Philo Miner Lonsbury (March 3, 1835 – February 3, 1922) was a Michigan politician and soldier.

== Early life ==
Lonsbury was born on March 3, 1835, in Rochester, New York. In 1837, his family moved to Cambridge Township, Michigan.

== Personal life ==
Lonsbury married Eliza in 1865 and together they had six children.

== Military career ==
Lonsbury enlisted to the army on August 1, 1862. When he enlisted, he was a Corporal. He enlisted in Company E of the Michigan 17th Infantry Regiment on August 19, 1862. Through his military career, he was promoted to Sergeant.
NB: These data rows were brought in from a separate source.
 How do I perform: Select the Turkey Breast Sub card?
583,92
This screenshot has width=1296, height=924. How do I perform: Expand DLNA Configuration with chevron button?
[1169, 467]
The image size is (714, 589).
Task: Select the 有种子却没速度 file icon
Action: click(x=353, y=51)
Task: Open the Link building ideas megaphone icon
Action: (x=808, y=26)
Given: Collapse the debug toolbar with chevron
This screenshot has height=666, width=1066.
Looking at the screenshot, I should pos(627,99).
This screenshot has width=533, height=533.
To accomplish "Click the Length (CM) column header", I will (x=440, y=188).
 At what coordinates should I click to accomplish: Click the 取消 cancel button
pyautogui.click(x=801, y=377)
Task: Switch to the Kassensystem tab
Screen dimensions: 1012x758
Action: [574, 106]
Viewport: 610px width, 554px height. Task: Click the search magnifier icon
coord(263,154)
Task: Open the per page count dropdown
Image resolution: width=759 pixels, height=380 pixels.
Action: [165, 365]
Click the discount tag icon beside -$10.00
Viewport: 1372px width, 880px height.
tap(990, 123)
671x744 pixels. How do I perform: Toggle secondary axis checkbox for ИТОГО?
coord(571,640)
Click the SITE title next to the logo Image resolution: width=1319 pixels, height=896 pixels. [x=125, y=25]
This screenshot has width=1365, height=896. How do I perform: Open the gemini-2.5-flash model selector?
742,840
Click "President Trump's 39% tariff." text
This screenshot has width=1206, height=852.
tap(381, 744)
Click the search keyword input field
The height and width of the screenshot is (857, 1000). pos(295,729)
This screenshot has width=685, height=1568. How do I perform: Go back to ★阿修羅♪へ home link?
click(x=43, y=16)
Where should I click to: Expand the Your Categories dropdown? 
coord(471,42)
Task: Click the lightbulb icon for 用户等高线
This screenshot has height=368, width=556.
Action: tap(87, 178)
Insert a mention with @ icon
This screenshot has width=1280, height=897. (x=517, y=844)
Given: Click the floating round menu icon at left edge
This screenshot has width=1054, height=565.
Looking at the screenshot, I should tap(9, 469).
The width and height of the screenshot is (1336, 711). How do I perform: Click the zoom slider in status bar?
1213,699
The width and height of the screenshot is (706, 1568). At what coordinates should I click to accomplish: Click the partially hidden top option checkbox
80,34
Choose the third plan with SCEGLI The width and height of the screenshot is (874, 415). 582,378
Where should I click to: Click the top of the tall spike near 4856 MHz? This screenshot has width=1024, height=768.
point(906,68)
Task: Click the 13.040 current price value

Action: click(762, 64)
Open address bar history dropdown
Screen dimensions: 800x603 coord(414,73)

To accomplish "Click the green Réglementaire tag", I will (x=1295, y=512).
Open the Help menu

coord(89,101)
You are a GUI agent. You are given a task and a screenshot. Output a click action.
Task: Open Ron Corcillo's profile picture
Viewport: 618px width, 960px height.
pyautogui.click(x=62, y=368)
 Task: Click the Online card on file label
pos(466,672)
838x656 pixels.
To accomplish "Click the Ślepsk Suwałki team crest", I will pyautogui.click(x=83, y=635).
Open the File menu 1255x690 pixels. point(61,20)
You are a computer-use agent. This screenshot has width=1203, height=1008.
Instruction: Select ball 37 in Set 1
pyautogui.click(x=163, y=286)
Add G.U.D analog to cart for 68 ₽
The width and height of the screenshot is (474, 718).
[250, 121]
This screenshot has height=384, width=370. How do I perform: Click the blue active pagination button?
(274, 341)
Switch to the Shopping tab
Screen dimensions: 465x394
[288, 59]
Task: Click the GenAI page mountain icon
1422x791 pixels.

On May 12, 1864, Lonsbury was taken prisoner at the Spotsylvania Court House. He was then transferred to Andersonville, Georgia, and Florence, South Carolina, before he escaped from Confederate imprisonment on February 22, 1865.

== Political career ==
Lonsbury was a Republican. He was elected to the Michigan House of Representatives on November 6, 1894. He was sworn in on January 2, 1895, and served until 1896.

== Death ==
Lonsbury died on February 3, 1922, in Seattle, Washington.